A Moscow Philharmonic Drama School graduate (where he studied under Vladimir Nemirovich-Danchenko), Zagarov joined the Moscow Art Theatre (where his father was an administrator)[1] in 1898 and stayed with it (with breaks) until 1906.[2] His best-known roles here included Kleshch (The Lower Depths), Sorin (The Seagull), Publius and Pindarus (Julius Caesar). All the while he worked in the Yaroslavl theatre (where he debuted as a director in 1901), was actively involved with Meyerhold's New Drama and (since 1901) read drama at the Philharmonic Drama School.[3]
In 1909-1910 he headed the Korsh Theatre; then moved to Alexandrinka to act and direct (1910-1916). After 1917 Zagarov worked for ten years in Ukraine.
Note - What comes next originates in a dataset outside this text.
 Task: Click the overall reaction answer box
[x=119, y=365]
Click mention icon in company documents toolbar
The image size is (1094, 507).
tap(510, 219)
From 1921 to 1927 while in exile, he directed at the Ukrainian Discourse Theatre and Uzhgorod Theater "Prosvita". He taught at the Lviv Drama School, and published letters to defend the Ukrainian language in Western Ukraine. In 1924 he played the role of a Ukrainian peasant in the German film "Golden Wolf". He headed the city theatres in Kiev and Kharkiv, and co-founded the Donetsk Music and Drama Theatre. Later he worked in Penza, Vladivostok, Khabarovsk, Kovrov and Saratov.[3] In 1940 Zagarov was honoured with the title Meritorious Practitioner of Arts of RSFSR. "The master of high culture, tireless experimenter and a proponent of the Stanislavski and Nemirovich-Danchenko's ideas," was how the Theatre Encyclopedia described him.[3]